Here’s what the AP reported on Friday, regarding Walker’s testimony before a House committee last week:
Democrats at Thursday’s hearing were combative.
Just how much did weakening government workers’ collective bargaining rights save the state of Wisconsin? demanded Rep. Dennis Kucinich of Ohio.
“That particular part doesn’t save any,” Walker replied. Earlier in his testimony, he told the committee the changes would save local governments in Wisconsin more than $700 million a year.
The pivotal difficulty with this story line is that it isn’t simply slanted or misconstrued; it is totally inaccurate! What Kellman describes never happened. The Walker quote itself is accurate, but it’s Kucinich’s quesiton that Kellman completely misrepresented.

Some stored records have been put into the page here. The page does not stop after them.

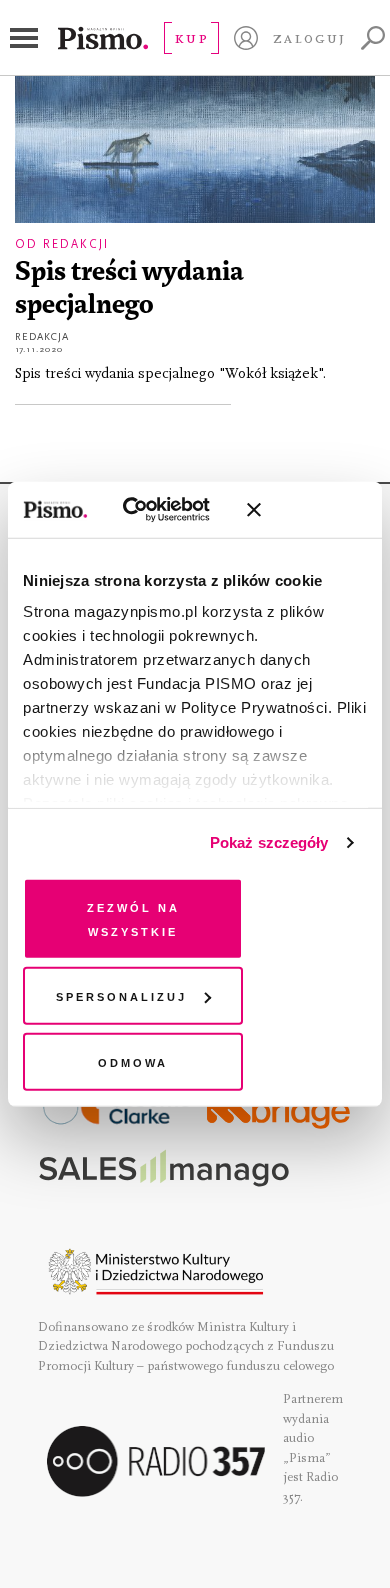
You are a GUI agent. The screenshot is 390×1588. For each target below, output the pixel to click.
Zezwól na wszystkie (133, 917)
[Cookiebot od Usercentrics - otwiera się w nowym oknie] (149, 510)
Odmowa (133, 1060)
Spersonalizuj (121, 995)
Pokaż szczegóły (269, 842)
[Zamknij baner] (307, 510)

Kucinich was not, in fact, asking about collective bargaining rights at all. The inquiry he was actually proffering was about the amount of money that would be saved if unions were required to hold regular votes in order to maintain the status quo of representing their members, as is clear in this video and transcript:
Kucinich: Your proposal would require unions to hold annual votes to continue representing their own members. Can you please explain to me and members of this committee how much money this provision saves for your state budget?
Walker: That, and a number of other provisions we put in because if you’re gonna ask,…if you’re gonna put in place a change like that…we wanted to make sure that we protected the workers of our state so that they had a right to know what kind of value they got. It’s the same reason we gave workers the right to choose, which is a fundamental American right…the right to choose whether or not they wanted to be part of a union…
Kucinich (interrupting): Would you answer the question? How much money does it save, governor? Just answer the question.
Walker: That particular part doesn’t save any.
If this is a mere mistake, devoid of any willful forethought, at the very least, the Associated Press owes a correction to all of its readers and to Scott Walker for its misrepresentation of the facts. Did Kellman even watch the short video of the segment in question before reporting on the exchange? It would seem that even a lackluster attempt to gather the facts would have dispelled the notion that Kucinich had asked about the collective bargaining provisions of the budget repair bill.
It may well have been an honest mistake on Kellman’s part, but David Stein of CounterContempt.com opines that something more sinister at play here. As Stein notes, there are a number of tricks in the Old Media playbook that are fairly routine. These include sleight of hand maneuvers such as devoting a vastly greater percentage of print lines or broadcast minutes to a liberal source over a conservative one, then blaming the resulting imbalance on a paucity of space or time. Stein observes that such tactics occur rampantly among Old Media types, but he clearly feels that this particular instance comes under a more overt heading.
Eight brief months ago, after Helen Thomas involuntarily vacated her plum front row seat in the White House briefing room, the AP beat three leading contenders to replace her. If recognition at high levels is any indicator of respect, then based on this promotion, the Associated Press has room to boast of the esteem in which it is held. Thus, is it not incumbent upon a news organization that has been awarded such a substantive measure of what passes for mainstream credibility to police their reporting on key figures in the news with closer scrutiny?